Task brief. Copy each line below that includes "agent".

Exercise input.
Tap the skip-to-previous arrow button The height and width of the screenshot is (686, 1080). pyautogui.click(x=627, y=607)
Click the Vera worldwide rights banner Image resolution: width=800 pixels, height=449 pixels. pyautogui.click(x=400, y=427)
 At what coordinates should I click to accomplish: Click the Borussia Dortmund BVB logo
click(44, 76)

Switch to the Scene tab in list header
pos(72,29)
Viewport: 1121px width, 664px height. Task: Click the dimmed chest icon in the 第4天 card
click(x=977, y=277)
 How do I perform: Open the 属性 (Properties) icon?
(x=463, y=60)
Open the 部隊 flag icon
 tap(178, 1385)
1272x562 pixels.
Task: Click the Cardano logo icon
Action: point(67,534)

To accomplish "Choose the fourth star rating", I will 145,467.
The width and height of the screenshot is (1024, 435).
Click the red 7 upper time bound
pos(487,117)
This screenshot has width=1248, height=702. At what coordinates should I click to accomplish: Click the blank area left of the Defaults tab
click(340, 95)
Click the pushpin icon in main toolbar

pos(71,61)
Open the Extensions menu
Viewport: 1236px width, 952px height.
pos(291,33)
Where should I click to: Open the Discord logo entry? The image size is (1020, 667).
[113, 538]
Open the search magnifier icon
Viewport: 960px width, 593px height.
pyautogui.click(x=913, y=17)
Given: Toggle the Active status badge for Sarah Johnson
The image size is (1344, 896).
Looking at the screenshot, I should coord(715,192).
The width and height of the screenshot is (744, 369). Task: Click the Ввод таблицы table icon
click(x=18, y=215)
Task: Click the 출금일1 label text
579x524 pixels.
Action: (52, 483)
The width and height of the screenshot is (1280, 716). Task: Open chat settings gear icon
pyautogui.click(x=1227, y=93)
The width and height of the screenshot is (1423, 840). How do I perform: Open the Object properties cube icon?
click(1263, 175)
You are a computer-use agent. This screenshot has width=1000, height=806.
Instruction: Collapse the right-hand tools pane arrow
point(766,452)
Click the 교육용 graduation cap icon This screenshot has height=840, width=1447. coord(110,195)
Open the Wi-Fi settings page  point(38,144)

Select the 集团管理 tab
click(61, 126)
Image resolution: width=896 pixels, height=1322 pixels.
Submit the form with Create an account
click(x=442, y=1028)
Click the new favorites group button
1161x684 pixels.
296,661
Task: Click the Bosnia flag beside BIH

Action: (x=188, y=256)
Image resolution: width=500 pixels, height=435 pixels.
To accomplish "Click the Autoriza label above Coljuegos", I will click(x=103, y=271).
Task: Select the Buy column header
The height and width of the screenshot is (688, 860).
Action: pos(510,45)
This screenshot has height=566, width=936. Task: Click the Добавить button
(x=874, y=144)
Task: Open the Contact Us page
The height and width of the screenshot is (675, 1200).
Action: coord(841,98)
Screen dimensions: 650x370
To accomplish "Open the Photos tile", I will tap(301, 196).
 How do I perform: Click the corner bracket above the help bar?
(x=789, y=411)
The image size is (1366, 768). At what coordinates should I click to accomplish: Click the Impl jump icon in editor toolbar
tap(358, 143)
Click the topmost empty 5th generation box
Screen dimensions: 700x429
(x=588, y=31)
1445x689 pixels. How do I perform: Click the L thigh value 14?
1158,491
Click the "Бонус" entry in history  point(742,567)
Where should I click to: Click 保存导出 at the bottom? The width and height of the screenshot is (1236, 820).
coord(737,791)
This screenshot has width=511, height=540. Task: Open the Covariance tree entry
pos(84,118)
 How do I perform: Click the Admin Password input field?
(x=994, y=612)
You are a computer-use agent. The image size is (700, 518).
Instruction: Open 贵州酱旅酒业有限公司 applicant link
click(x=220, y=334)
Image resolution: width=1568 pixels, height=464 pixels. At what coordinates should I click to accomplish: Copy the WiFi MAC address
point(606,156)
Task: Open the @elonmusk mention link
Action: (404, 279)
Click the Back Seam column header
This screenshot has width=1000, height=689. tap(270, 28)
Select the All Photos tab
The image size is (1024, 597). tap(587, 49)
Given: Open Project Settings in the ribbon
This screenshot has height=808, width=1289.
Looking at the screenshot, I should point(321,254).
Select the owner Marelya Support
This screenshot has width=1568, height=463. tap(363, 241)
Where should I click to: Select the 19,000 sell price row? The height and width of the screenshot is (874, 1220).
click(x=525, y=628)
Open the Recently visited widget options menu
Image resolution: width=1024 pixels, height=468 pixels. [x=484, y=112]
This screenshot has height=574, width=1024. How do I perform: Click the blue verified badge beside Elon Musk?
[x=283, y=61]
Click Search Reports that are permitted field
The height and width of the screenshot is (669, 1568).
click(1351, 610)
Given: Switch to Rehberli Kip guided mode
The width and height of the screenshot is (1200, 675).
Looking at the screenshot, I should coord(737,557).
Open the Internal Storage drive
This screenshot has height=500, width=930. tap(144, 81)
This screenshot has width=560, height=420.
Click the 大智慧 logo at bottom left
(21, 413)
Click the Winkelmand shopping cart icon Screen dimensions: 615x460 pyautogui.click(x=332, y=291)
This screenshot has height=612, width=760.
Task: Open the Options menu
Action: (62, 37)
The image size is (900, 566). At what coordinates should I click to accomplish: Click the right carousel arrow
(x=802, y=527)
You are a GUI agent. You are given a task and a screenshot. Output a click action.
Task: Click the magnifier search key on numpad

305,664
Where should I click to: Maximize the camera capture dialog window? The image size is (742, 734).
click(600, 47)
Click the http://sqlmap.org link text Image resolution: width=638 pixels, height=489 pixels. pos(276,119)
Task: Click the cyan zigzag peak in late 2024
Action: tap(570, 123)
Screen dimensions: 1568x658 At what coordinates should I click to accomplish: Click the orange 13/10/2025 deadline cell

Response below.
You are a computer-use agent. This screenshot has width=1000, height=806.
You are a computer-use agent. The image size is (700, 518).
You are a GUI agent. You are given a task and a screenshot. Output a click action.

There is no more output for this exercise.